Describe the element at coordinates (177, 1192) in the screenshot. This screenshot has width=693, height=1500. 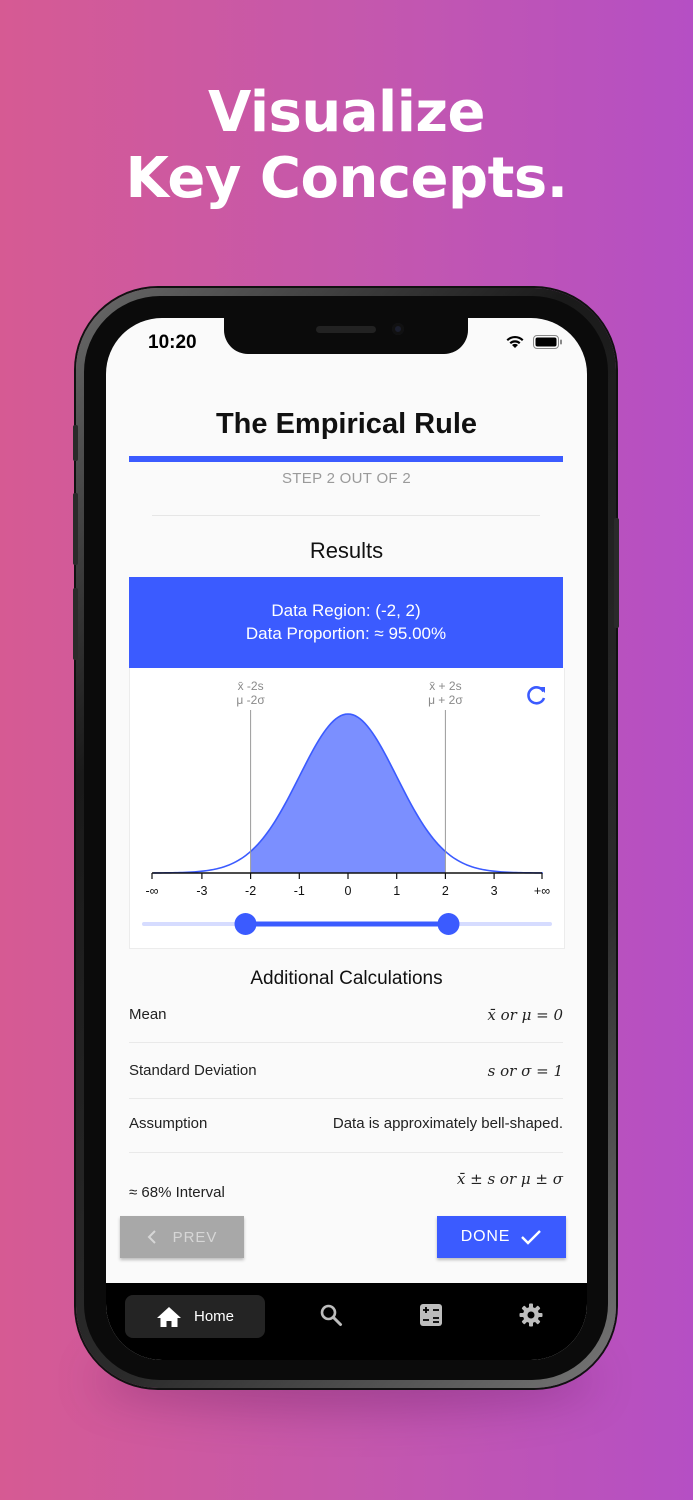
I see `calc-label: ≈ 68% Interval` at that location.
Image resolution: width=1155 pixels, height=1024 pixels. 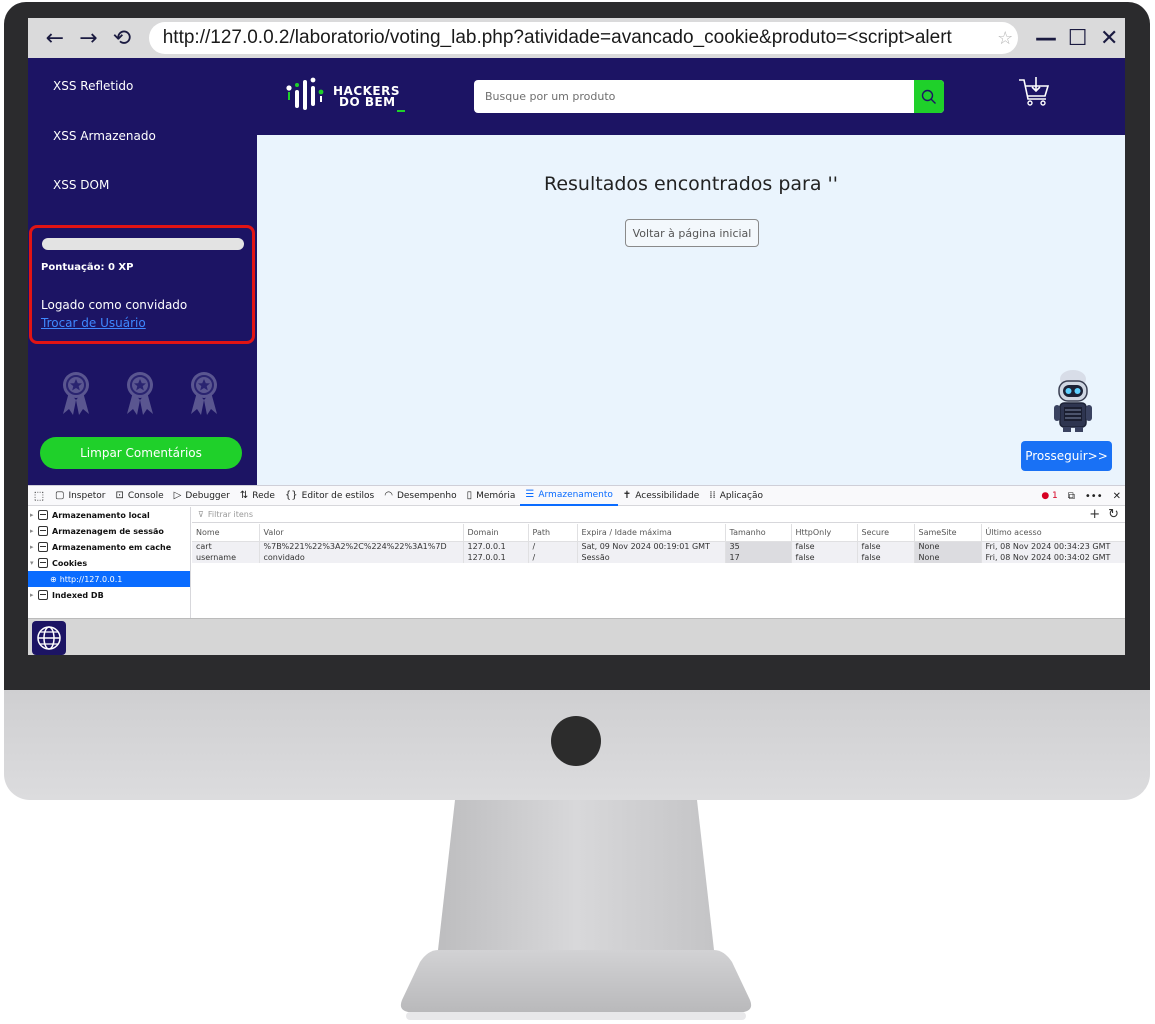 What do you see at coordinates (1046, 38) in the screenshot?
I see `minimize-icon: —` at bounding box center [1046, 38].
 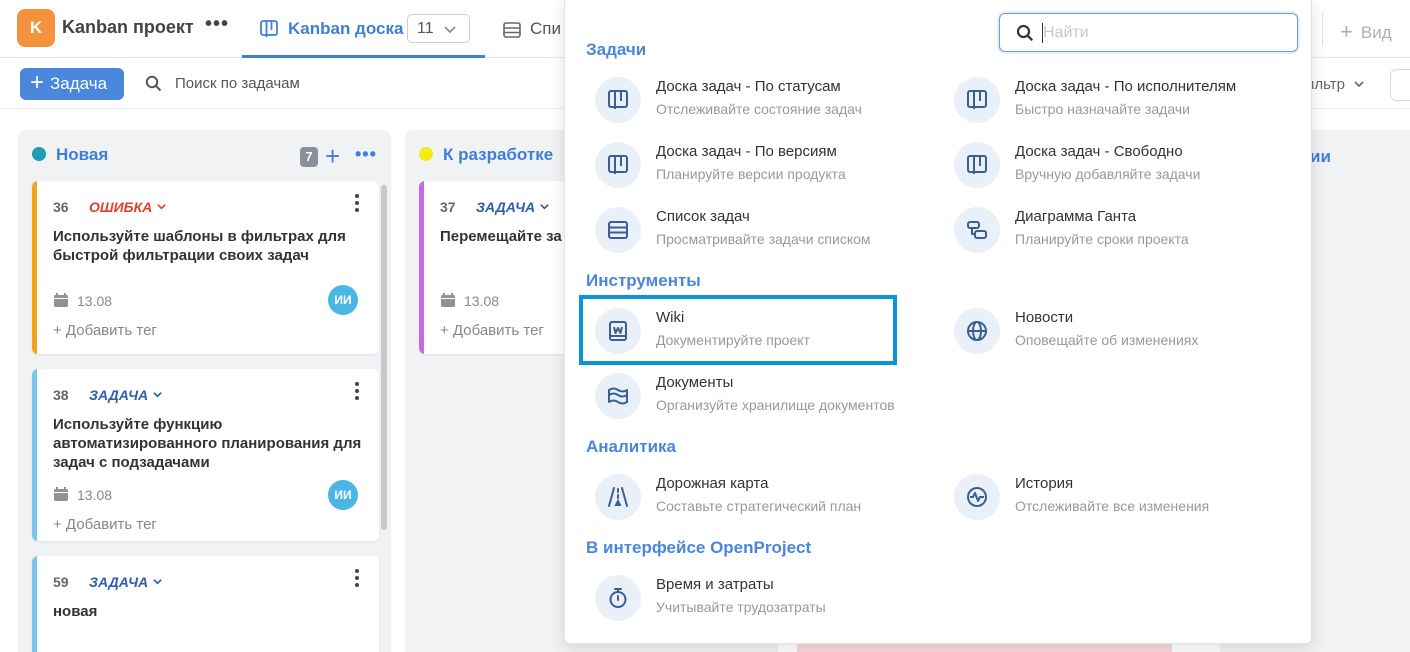 What do you see at coordinates (486, 155) in the screenshot?
I see `column-title: К разработке` at bounding box center [486, 155].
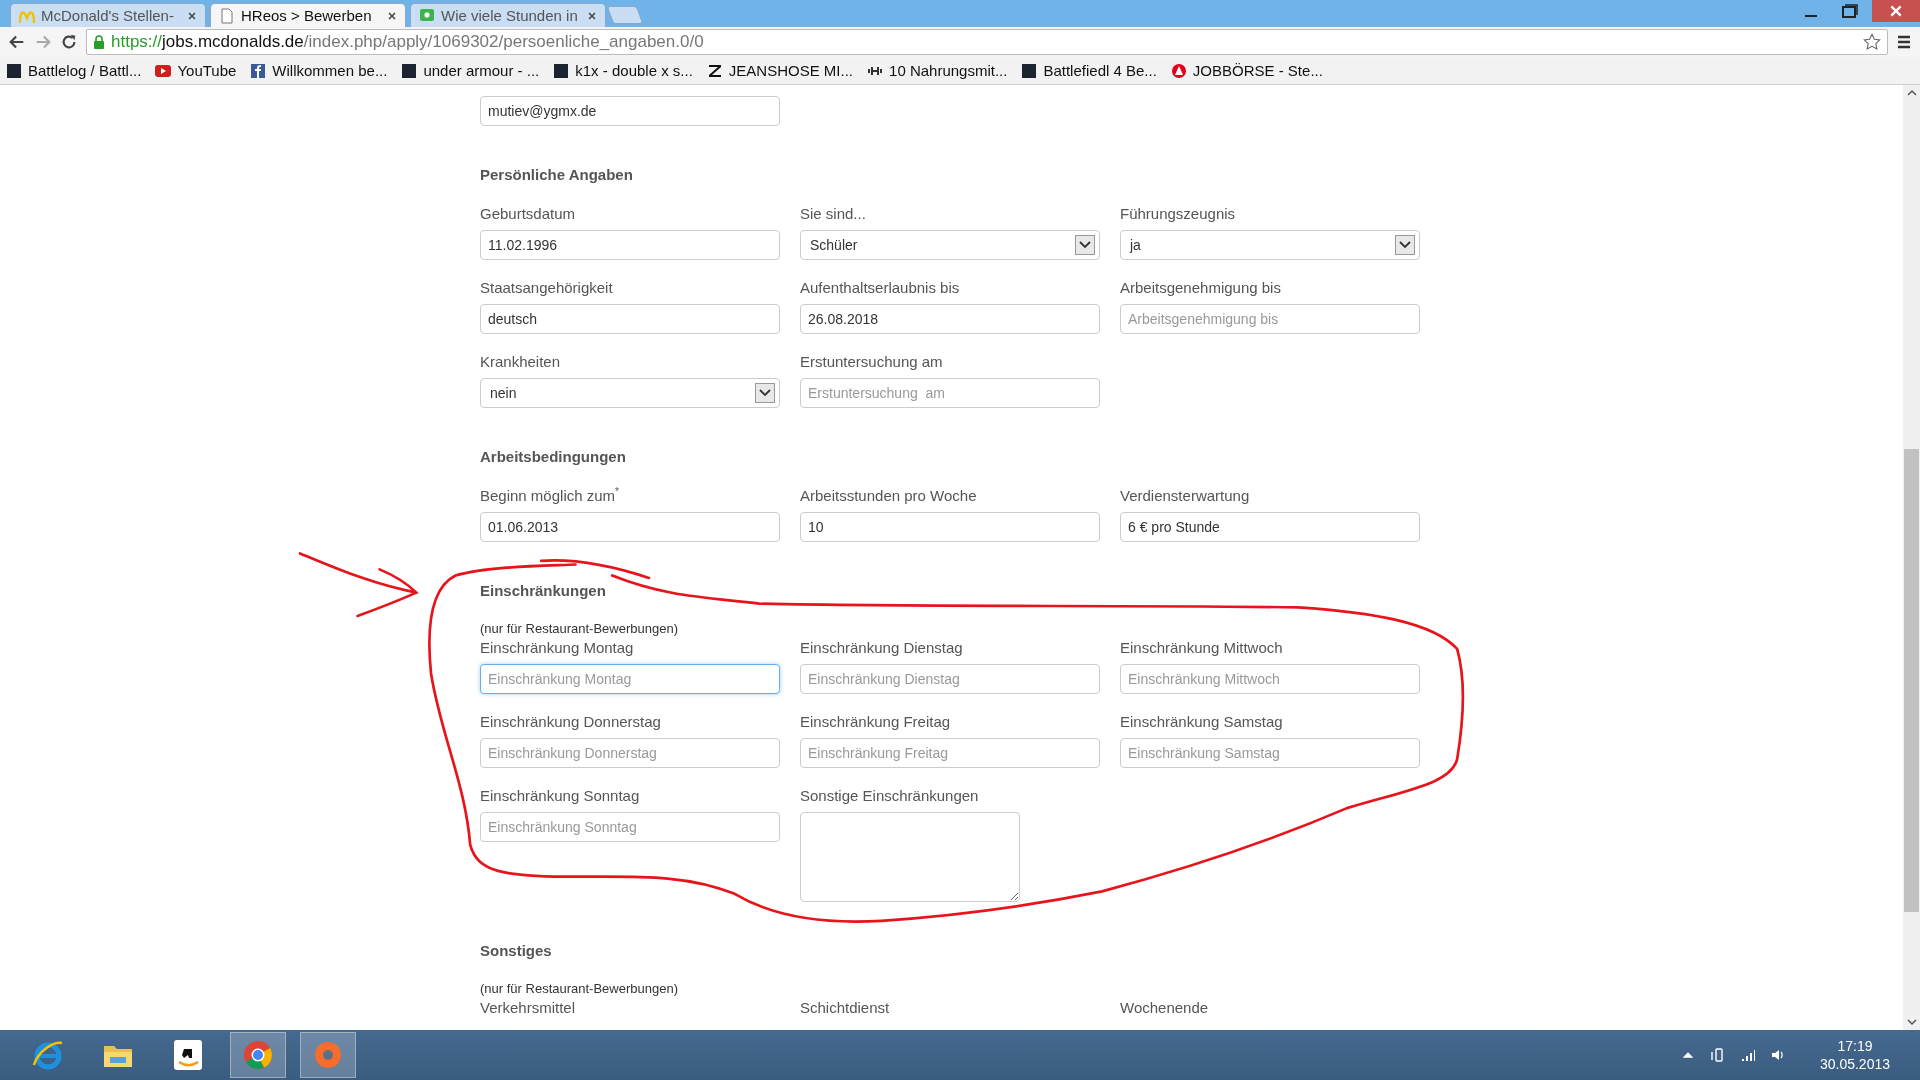 Image resolution: width=1920 pixels, height=1080 pixels. What do you see at coordinates (1718, 1055) in the screenshot?
I see `device-icon` at bounding box center [1718, 1055].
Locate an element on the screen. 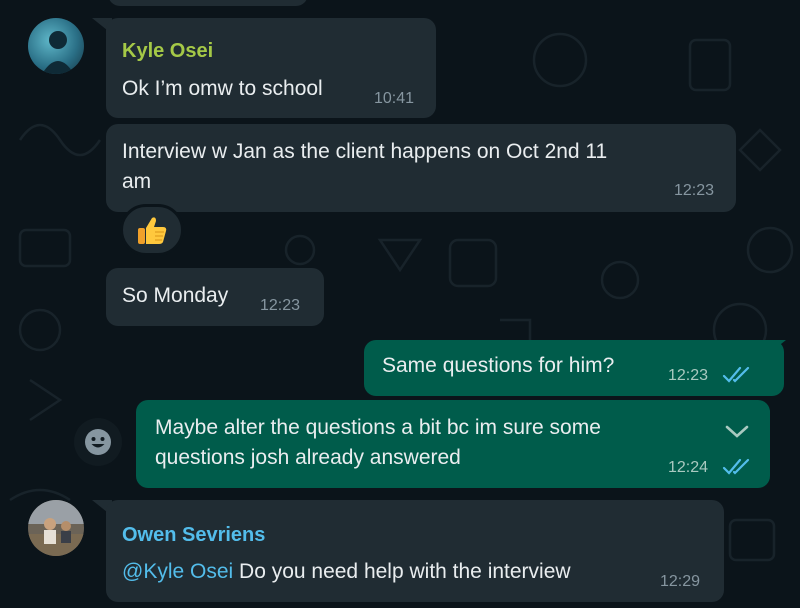 The image size is (800, 608). message-time: 10:41 is located at coordinates (394, 98).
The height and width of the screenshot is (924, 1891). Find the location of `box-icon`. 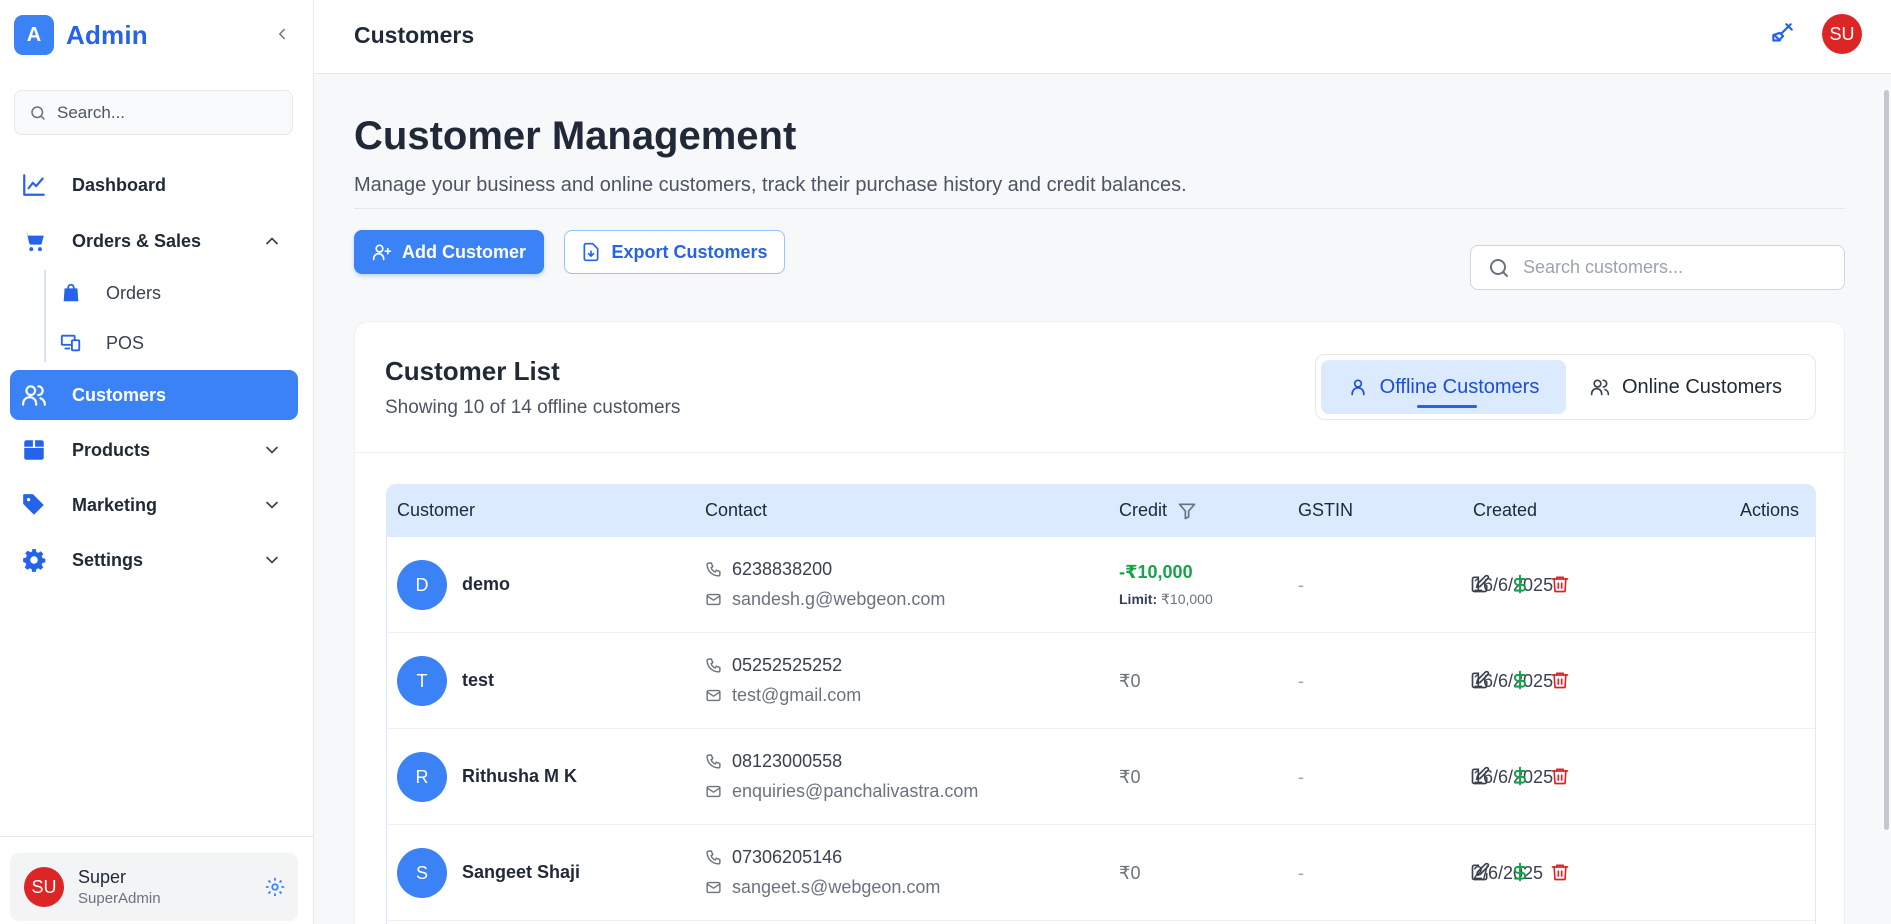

-*-*-

Can you reproduce the rows from the very first line through the line containing "at that location.", character for character and without the pictures?

Describe the element at coordinates (177, 1192) in the screenshot. This screenshot has width=693, height=1500. 
I see `calc-label: ≈ 68% Interval` at that location.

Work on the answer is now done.